=== Section Start ===

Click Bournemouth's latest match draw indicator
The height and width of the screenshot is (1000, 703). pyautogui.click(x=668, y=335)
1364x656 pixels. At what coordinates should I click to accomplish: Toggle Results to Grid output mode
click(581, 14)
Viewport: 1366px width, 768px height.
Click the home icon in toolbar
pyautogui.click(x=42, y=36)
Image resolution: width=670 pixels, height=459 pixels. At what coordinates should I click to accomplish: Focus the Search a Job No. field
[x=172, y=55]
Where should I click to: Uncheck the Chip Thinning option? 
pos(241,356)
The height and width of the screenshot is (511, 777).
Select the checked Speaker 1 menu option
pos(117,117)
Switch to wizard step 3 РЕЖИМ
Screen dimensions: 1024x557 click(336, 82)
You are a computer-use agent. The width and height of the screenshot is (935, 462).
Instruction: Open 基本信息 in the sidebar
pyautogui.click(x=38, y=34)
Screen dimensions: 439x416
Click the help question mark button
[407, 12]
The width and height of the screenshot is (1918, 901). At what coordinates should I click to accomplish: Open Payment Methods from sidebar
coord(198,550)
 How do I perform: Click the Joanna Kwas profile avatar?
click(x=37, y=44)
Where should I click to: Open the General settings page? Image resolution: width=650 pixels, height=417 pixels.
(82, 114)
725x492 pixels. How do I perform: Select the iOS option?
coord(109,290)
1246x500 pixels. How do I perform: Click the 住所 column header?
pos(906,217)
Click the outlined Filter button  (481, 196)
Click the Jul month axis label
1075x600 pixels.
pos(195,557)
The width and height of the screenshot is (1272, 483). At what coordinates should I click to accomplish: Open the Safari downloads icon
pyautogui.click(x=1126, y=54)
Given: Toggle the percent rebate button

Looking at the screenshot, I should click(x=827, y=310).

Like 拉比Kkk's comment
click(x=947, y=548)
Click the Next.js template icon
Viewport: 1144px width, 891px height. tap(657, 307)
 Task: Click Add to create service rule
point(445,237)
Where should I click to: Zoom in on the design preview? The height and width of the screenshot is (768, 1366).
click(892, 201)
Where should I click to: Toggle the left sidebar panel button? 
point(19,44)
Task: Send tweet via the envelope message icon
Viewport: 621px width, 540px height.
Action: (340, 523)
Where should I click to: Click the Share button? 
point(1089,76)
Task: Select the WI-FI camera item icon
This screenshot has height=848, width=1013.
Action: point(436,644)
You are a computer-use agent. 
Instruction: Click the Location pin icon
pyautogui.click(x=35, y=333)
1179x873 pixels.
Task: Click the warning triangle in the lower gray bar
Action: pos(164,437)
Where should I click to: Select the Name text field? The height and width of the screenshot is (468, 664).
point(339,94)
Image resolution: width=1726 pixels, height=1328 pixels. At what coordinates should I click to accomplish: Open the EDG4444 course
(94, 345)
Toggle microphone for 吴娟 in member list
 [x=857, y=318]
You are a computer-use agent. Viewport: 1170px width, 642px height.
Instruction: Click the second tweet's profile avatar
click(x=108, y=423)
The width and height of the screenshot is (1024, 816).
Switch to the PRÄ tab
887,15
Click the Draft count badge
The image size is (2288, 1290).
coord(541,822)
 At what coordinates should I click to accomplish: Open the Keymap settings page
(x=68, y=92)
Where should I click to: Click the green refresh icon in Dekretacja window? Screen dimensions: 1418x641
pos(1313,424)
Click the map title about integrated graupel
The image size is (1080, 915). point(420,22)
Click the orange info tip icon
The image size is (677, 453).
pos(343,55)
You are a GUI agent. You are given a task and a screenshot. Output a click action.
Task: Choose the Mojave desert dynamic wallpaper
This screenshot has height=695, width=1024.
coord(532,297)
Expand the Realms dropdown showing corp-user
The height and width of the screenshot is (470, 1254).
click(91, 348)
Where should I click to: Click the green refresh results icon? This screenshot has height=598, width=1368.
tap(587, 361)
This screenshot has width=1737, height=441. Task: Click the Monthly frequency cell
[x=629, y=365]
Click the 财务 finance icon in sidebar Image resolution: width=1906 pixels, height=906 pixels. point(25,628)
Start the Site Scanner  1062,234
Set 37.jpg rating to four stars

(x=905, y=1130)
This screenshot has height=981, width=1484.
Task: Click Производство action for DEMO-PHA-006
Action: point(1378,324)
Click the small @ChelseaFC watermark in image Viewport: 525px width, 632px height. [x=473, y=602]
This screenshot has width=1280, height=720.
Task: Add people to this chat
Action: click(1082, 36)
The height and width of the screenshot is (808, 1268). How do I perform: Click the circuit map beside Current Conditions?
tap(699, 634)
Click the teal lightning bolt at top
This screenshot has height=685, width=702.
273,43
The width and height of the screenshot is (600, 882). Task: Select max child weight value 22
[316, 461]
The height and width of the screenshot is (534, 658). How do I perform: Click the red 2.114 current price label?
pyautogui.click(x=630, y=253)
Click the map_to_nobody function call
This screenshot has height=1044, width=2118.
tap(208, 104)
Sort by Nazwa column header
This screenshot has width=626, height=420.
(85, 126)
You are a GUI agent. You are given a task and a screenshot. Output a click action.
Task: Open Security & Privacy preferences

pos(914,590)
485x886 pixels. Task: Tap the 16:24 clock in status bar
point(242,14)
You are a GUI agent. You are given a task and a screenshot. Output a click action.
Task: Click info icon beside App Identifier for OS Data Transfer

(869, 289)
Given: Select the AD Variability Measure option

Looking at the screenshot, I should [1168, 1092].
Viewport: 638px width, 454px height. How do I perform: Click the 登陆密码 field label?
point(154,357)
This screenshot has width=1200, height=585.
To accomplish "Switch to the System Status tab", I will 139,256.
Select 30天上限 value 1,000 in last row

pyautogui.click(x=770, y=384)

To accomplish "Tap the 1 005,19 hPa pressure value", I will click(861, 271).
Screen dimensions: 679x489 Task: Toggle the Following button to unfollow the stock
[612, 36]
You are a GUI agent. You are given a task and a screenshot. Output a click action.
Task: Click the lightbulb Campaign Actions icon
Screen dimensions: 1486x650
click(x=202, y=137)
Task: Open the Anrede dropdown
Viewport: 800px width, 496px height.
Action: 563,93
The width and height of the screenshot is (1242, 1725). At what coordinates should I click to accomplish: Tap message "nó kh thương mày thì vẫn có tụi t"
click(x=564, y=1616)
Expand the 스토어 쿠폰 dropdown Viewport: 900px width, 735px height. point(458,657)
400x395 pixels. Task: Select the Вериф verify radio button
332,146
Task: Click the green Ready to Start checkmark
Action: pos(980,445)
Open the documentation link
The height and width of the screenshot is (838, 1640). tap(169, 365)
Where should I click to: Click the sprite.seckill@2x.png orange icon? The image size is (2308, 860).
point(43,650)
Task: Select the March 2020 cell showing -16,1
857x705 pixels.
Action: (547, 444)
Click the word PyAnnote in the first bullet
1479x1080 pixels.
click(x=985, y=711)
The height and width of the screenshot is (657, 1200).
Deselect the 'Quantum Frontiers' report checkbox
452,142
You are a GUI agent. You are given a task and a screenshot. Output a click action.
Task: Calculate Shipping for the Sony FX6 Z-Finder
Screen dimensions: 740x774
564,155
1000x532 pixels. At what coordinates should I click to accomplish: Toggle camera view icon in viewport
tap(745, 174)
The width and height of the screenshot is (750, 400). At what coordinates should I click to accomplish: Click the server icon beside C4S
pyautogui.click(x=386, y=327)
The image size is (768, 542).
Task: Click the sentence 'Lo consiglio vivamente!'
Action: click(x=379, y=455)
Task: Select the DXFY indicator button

=== Section End ===

## What you will do
Starting with the line that has "Deselect the 'Quantum", print each remaining line of the listing exactly.

## Completed task
Deselect the 'Quantum Frontiers' report checkbox
452,142
You are a GUI agent. You are given a task and a screenshot. Output a click action.
Task: Calculate Shipping for the Sony FX6 Z-Finder
Screen dimensions: 740x774
564,155
1000x532 pixels. At what coordinates should I click to accomplish: Toggle camera view icon in viewport
tap(745, 174)
The width and height of the screenshot is (750, 400). At what coordinates should I click to accomplish: Click the server icon beside C4S
pyautogui.click(x=386, y=327)
The image size is (768, 542).
Task: Click the sentence 'Lo consiglio vivamente!'
Action: click(x=379, y=455)
Task: Select the DXFY indicator button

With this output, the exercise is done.